Senior prom — also known as a fancy night out that I rarely ever got. By fancy, I mean that I got my hair and make-up done by our local hair stylist, wore a pretty dress from Macy’s for under $100, and got a pair of shiny heels at Sears. I certainly do not remember this night in my teenage years for its oh-so-fantastic memories of scrambling for a dinner table at the last minute because of my lack of the typical consistent group of friends.
No, that night was about me getting dressed up for something better than a date who I would have been forced to take "couple pictures" with or people other than close friends who probably did not give a damn about me. I got what I consider “all dolled up” for me, myself, and I — to have fun. It was a rare night where I felt like a princess — and not the damsel-in-distress type. It was a night to get dressed up and simply look like a fairytale princess — not embody the actions or, even worse, promote the storyline where the happily ever after only comes once a man saves a woman from an oh-so-terrible circumstance.
Looking pretty or feeling good about what you wear should come from within instead of simply for the approval of others, whether it be your significant other, friends, family, or even strangers.
It feels freeing to present yourself the way you want to instead of being forced into outfits that don’t make you feel good. Even as a junior in college, I still am discovering my own style — which is usually a mixed bag, from jeans, a tee shirt, and sneakers one day, to a big skirt, heels (or flats, for people like myself who are constantly on-the-go) and a sweater the next.
Recently, I have grown into a fascination with dressing up in suits or simply clothes that would typically be worn to “the office” or “work.” I use these terms in quotations to represent a place in my life where I aim for the work-life balance once I finish graduate school and enter the profession I have been considering for quite some time. I recently went to an interview for a career development opportunity where I had to dress professionally. I was so caught up in the mood afterward and how the suit pants, blouse, and sweater with flat shoes that I was wearing made me feel professional and confident, that I wound up wearing those clothes the entire day while running around doing errands left for my day off.

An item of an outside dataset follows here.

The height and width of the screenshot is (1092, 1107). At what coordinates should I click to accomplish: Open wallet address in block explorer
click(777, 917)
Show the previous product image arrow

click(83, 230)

This feeling was so great that I decided to wear the suit pant, blouse, and sweater combination to my first graduate school information session. Walking around a place where I may attend to reach my career goals in attire that gave me more feelings of being professional instead of simply another minimum wage customer service employee made me realize that I am ready to move into the working world and reach my dreams.
An important note in this is that you should also feel comfortable in what you are wearing. Even though I may be comfortable in clothes that do not show my cleavage or upper thighs, does not mean that someone who is comfortable in these clothes should be shunned or looked at as if they have three heads. Why do you care so much about what a stranger is wearing anyway?
Whether you make an effort to dress nice for every occasion (including your 9 a.m. lecture) or you live the no make-up, jeans, tee shirt, and sneakers kind of life involved with comfort, you should be confident and/or comfortable in the clothes you put on in the morning. The clothes do not make the person, but from experience, they can give that boost of confidence that you might need when you least expect it.